• [Task directions] How many lines in the records below contain the word "This"? Reply with the number alone.
======== Available records ========
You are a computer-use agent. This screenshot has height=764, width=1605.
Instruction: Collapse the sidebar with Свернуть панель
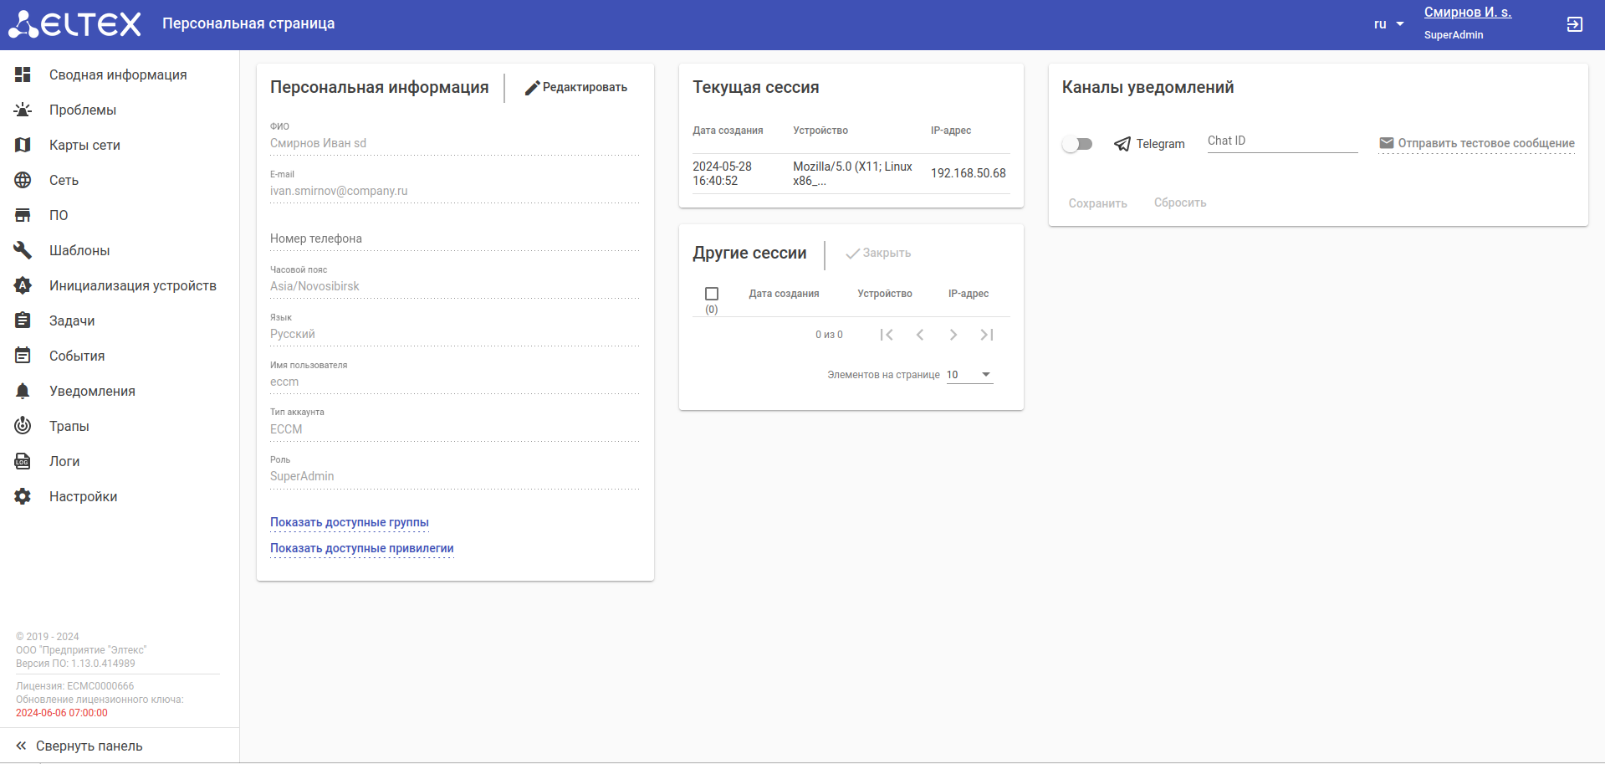coord(79,746)
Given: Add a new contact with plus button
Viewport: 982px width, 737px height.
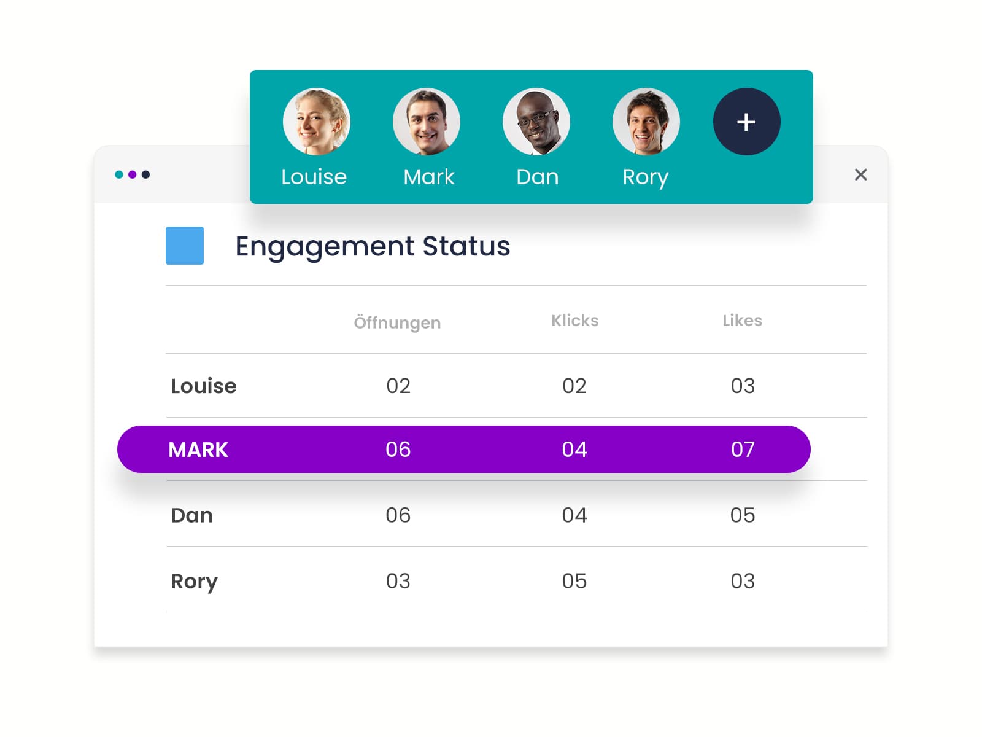Looking at the screenshot, I should coord(746,122).
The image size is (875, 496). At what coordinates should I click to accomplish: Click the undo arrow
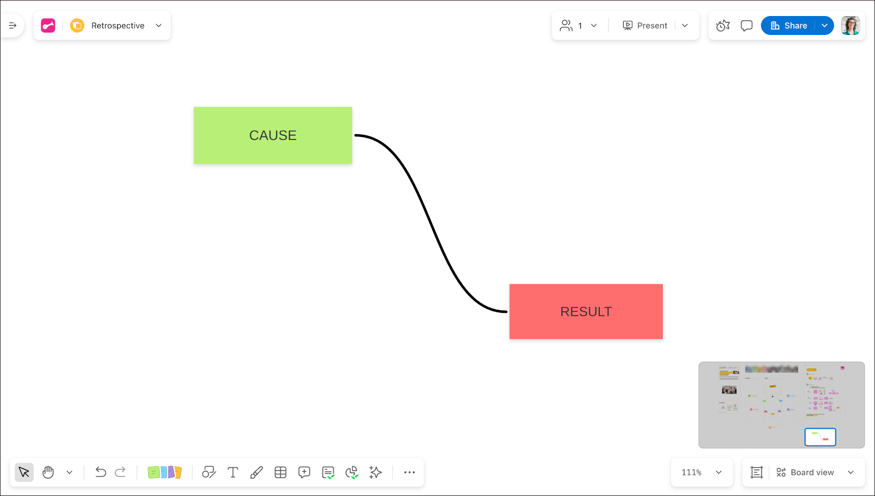[x=101, y=472]
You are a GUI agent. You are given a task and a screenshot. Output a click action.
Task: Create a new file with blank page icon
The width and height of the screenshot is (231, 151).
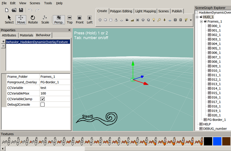[x=7, y=10]
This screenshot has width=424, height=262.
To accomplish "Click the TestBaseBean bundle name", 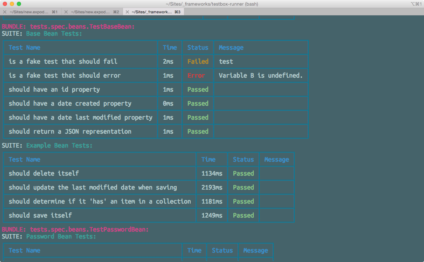I will (82, 27).
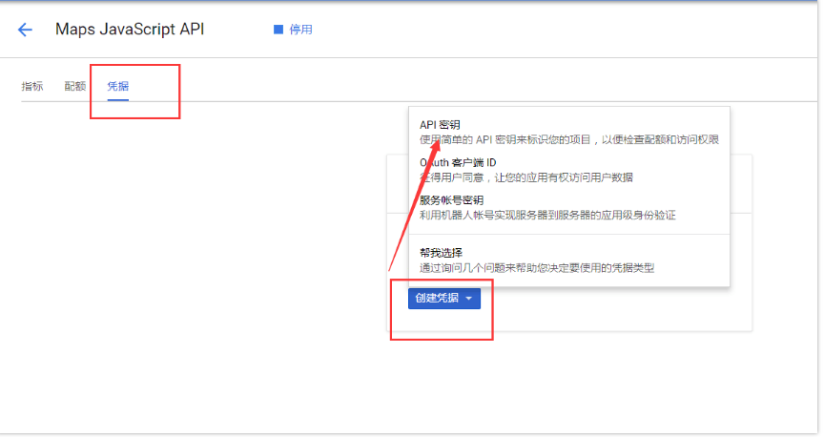Switch to the 指标 tab
This screenshot has width=824, height=437.
[32, 86]
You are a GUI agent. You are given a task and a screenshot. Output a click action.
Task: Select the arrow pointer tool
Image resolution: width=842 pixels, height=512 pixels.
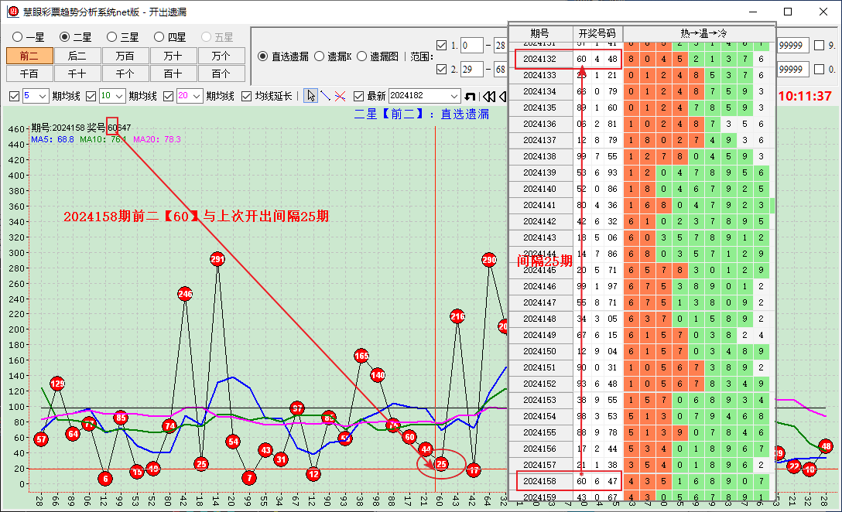(310, 96)
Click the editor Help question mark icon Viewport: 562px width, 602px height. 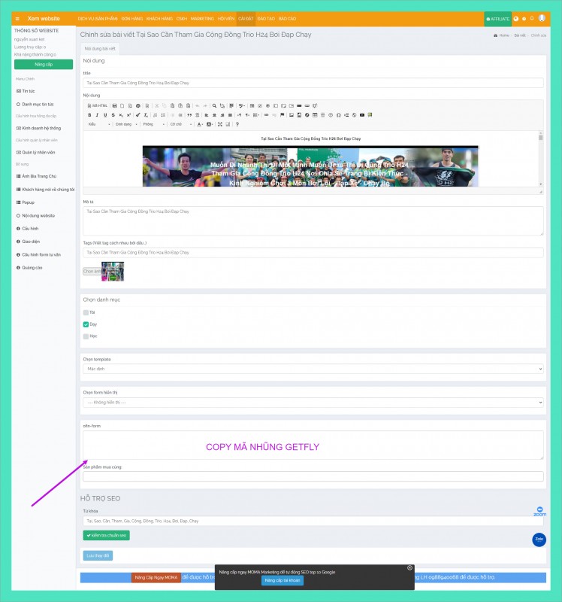(x=237, y=124)
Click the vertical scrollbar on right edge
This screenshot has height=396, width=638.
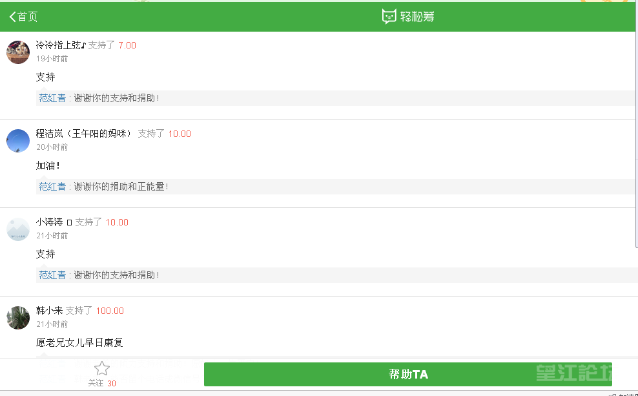click(636, 138)
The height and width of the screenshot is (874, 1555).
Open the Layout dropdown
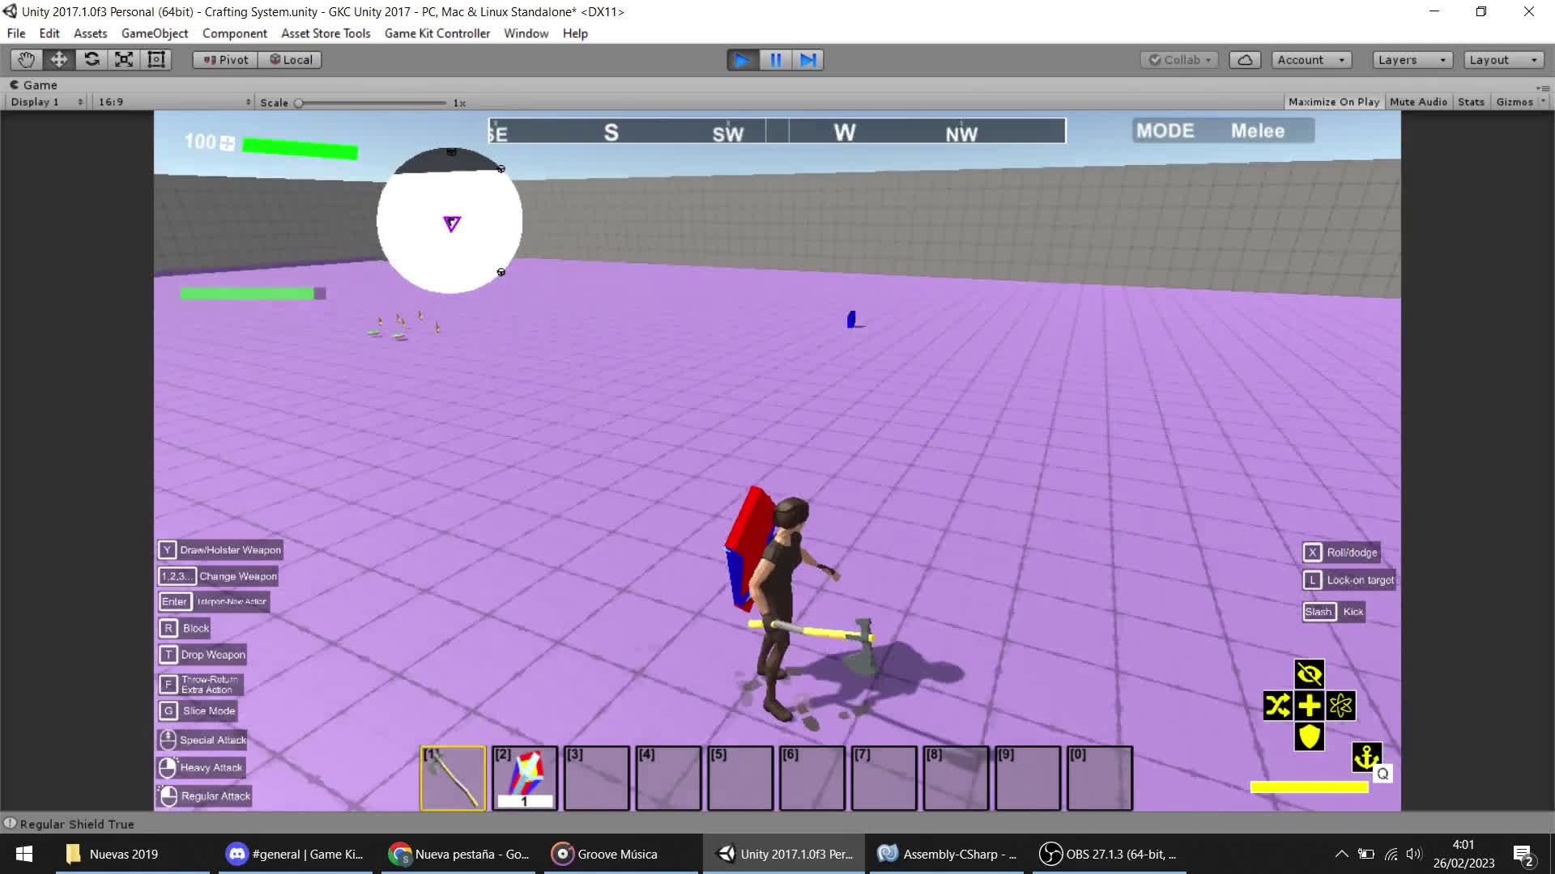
========
• [Reply] 4